A discriminant function
is a mathematical function that is used to classify or discriminate between different classes or categories. It takes in input variables and assigns them to specific classes based on their values. The discriminant function calculates a score or decision boundary that determines the class membership of the input.
Support Vector Machines
(SVM) is a popular and powerful machine learning algorithm that uses discriminant functions for classification and regression tasks. SVM aims to find an optimal hyperplane in a high-dimensional feature space that separates different classes or regression targets with the largest margin or distance between them. The hyperplane is defined by a subset of training data points called support vectors. In SVM, the choice of the discriminant function depends on the type of problem being solved. For binary classification, SVM uses a linear discriminant function that separates the classes with a linear decision boundary. However, SVM can also utilize nonlinear discriminant functions by applying kernel tricks, which transform the input space into a higher-dimensional feature space, allowing for nonlinear separation of classes.

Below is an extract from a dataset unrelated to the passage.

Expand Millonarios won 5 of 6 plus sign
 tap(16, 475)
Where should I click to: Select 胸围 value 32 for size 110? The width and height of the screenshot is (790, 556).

The SVM algorithm involves finding the optimal hyperplane by solving a convex optimization problem. It aims to maximize the margin between the support vectors of different classes while minimizing classification errors. SVMs have the advantage of being effective in high-dimensional spaces, handling complex data patterns, and being less prone to overfitting. SVMs have a wide range of applications, including image classification, text classification, bioinformatics, and finance. They are known for their ability to handle both linearly separable and nonlinearly separable data and have been widely studied and used in the machine learning community.